(THE PROBLEM): Go through the records underneath and write each one out again exactly.

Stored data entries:
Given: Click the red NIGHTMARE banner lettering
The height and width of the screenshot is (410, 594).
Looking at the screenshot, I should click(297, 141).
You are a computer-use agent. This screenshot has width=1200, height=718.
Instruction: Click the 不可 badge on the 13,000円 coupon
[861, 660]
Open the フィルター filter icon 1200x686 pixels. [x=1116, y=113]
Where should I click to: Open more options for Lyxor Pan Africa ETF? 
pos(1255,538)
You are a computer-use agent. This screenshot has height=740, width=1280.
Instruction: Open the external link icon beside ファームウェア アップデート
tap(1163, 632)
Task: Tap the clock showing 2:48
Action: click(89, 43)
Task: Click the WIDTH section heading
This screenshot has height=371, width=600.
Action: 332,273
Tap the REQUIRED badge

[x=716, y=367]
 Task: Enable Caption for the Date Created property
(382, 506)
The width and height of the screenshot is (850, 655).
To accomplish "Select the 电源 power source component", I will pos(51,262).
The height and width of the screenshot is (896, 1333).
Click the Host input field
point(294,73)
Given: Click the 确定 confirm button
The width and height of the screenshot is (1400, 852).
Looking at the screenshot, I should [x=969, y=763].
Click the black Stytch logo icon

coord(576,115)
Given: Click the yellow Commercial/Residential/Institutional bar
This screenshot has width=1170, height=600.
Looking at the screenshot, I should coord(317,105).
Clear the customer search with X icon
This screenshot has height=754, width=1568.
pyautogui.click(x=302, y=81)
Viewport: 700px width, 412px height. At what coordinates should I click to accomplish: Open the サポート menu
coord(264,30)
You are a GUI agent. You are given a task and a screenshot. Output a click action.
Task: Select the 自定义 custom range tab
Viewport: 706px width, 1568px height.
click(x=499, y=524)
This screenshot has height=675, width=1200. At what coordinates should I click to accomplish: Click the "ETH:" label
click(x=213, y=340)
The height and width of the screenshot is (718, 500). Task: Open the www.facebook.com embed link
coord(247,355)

(THE COMPLETED TASK):
Given: Click the red NIGHTMARE banner lettering
The height and width of the screenshot is (410, 594).
Looking at the screenshot, I should click(297, 141).
You are a computer-use agent. This screenshot has width=1200, height=718.
Instruction: Click the 不可 badge on the 13,000円 coupon
[861, 660]
Open the フィルター filter icon 1200x686 pixels. [x=1116, y=113]
Where should I click to: Open more options for Lyxor Pan Africa ETF? 
pos(1255,538)
You are a computer-use agent. This screenshot has height=740, width=1280.
Instruction: Open the external link icon beside ファームウェア アップデート
tap(1163, 632)
Task: Tap the clock showing 2:48
Action: click(89, 43)
Task: Click the WIDTH section heading
This screenshot has height=371, width=600.
Action: 332,273
Tap the REQUIRED badge

[x=716, y=367]
 Task: Enable Caption for the Date Created property
(382, 506)
The width and height of the screenshot is (850, 655).
To accomplish "Select the 电源 power source component", I will pos(51,262).
The height and width of the screenshot is (896, 1333).
Click the Host input field
point(294,73)
Given: Click the 确定 confirm button
The width and height of the screenshot is (1400, 852).
Looking at the screenshot, I should [x=969, y=763].
Click the black Stytch logo icon

coord(576,115)
Given: Click the yellow Commercial/Residential/Institutional bar
This screenshot has width=1170, height=600.
Looking at the screenshot, I should coord(317,105).
Clear the customer search with X icon
This screenshot has height=754, width=1568.
pyautogui.click(x=302, y=81)
Viewport: 700px width, 412px height. At what coordinates should I click to accomplish: Open the サポート menu
coord(264,30)
You are a GUI agent. You are given a task and a screenshot. Output a click action.
Task: Select the 自定义 custom range tab
Viewport: 706px width, 1568px height.
click(x=499, y=524)
This screenshot has height=675, width=1200. At what coordinates should I click to accomplish: Click the "ETH:" label
click(x=213, y=340)
The height and width of the screenshot is (718, 500). Task: Open the www.facebook.com embed link
coord(247,355)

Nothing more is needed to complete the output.